Last April I ran this small, little story and since then, it has gotten a lot of interest. Therefore, I'm running it again for those of you heading out to Las Vegas for the New Year and would like an extra punch of motivation at the crap tables.
The California Hotel and Casino in downtown Las Vegas, Nevada, has a wall of plaques dedicating craps players who have had long rolls. The long roll players are called Golden Arms. This illustrious handle started in 1989 when Stanley Fujitake held the dice for over three hours for 118 rolls. There is also a cast of Fujitake's arm on the casino floor.
The Fujitake roll started shortly after midnight on May 28, 1989. The quiet man from Hawaii was to set in motion the Golden Arm.

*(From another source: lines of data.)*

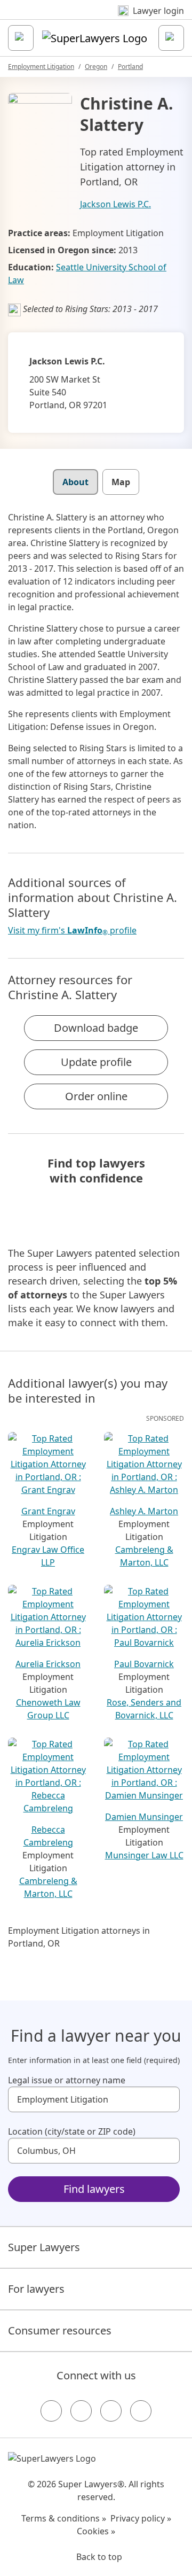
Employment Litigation (41, 66)
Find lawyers (94, 2189)
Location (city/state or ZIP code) (71, 2131)
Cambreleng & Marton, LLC (144, 1556)
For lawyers (36, 2289)
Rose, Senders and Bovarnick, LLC (144, 1708)
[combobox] (94, 2099)
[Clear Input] (167, 2099)
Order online (96, 1096)
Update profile (96, 1062)
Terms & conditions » (63, 2518)
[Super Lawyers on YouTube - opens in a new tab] (111, 2411)
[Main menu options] (21, 38)
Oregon (96, 66)
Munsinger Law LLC (144, 1855)
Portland (130, 66)
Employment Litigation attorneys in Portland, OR (79, 1937)
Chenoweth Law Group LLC (48, 1708)
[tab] (75, 482)
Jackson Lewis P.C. (115, 204)
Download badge (96, 1028)
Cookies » (96, 2531)
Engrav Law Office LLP (48, 1556)
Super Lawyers (44, 2247)
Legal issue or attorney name (66, 2080)
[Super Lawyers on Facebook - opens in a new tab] (51, 2411)
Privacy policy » (140, 2518)
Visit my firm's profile (72, 930)
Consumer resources (59, 2330)
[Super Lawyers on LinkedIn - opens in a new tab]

The California had a rule that the casino manager, John Repetti, was to be called (at anytime) when excessive losses were incurred on any casino game.

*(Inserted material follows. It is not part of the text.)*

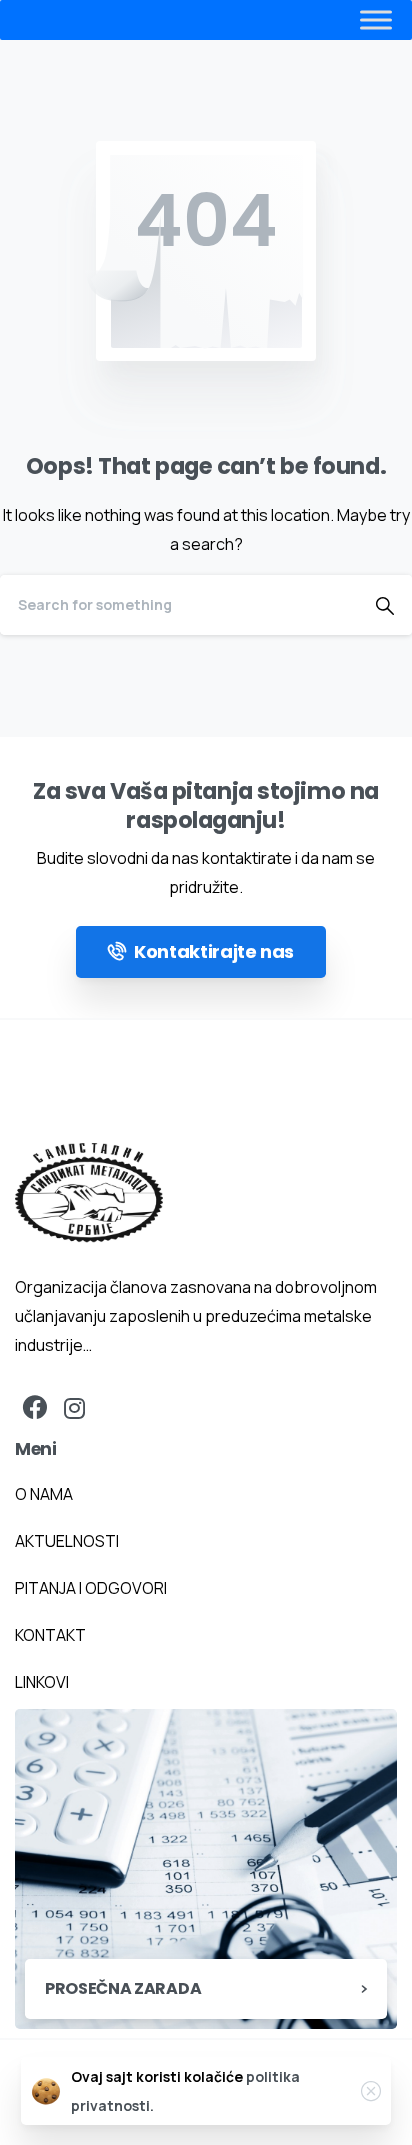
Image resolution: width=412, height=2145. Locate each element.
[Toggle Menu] (336, 19)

After shooting the dice for an hour, Repetti got the first call at home. The casino was down over $200,000. Repetti advised the pit to call when losses mount to $100,000 intervals. The next call came fifteen minutes later, then another fifteen minutes later, and then another fifteen minutes later. After the fifth call Repetti decided to get dressed and go to the casino.

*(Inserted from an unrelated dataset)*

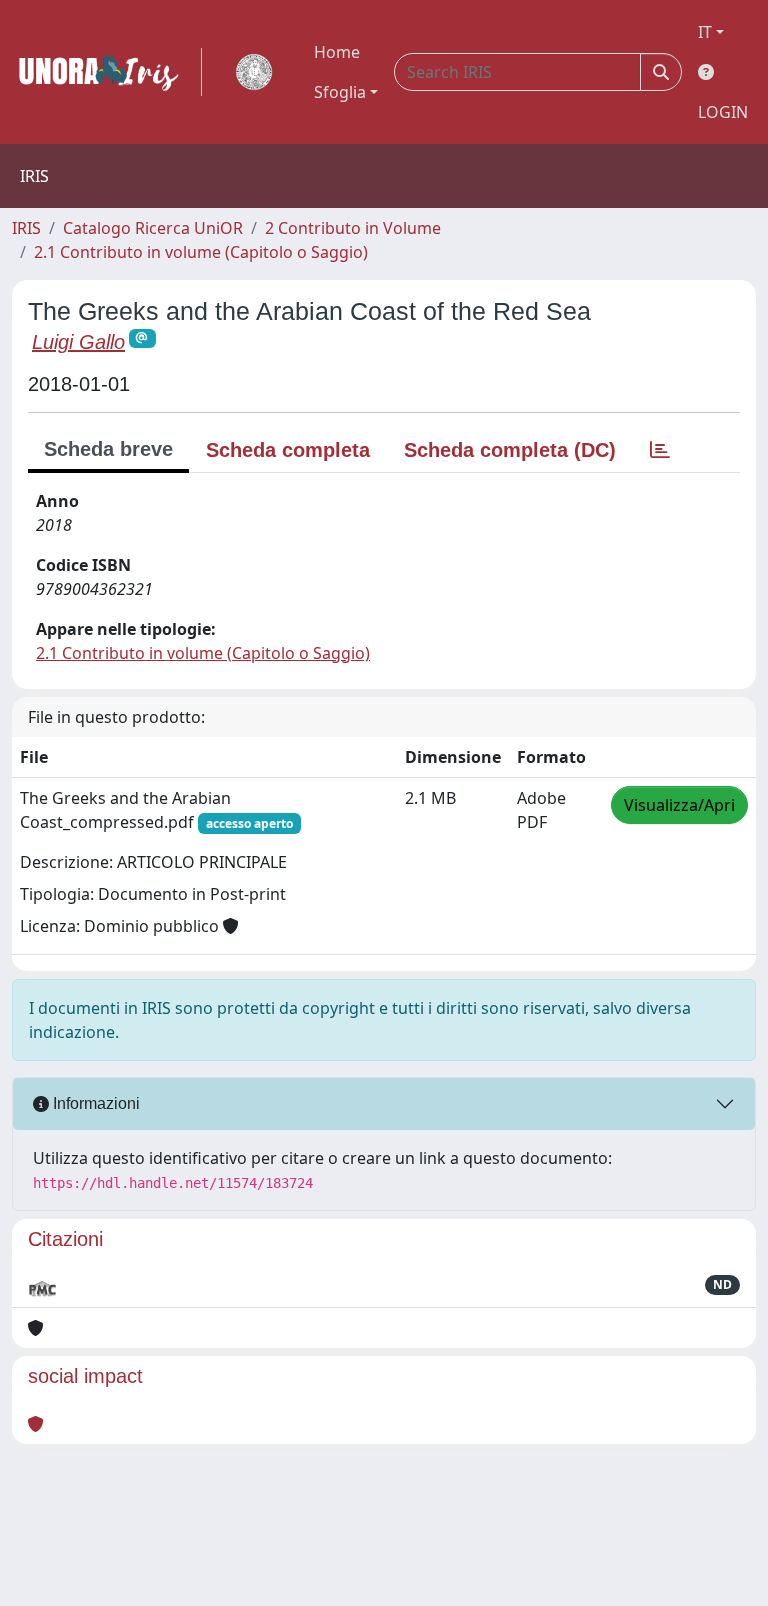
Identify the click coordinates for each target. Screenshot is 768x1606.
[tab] (660, 450)
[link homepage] (107, 72)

The numbers on the crap table were completely packed with chips that the numbers could not be seen. Naturally, the table was also packed four deep. The action was heavy and the casino was now out of $1,000 chips. Fujitake's roll finally ended after three hours and six minutes. The California had lost over a $1 million from that table that night.
If you are heading to Las Vegas this weekend and you have been prepping your shooting arm, get plenty of rest--you just might be the next Fujitake. Your mission: 119 rolls.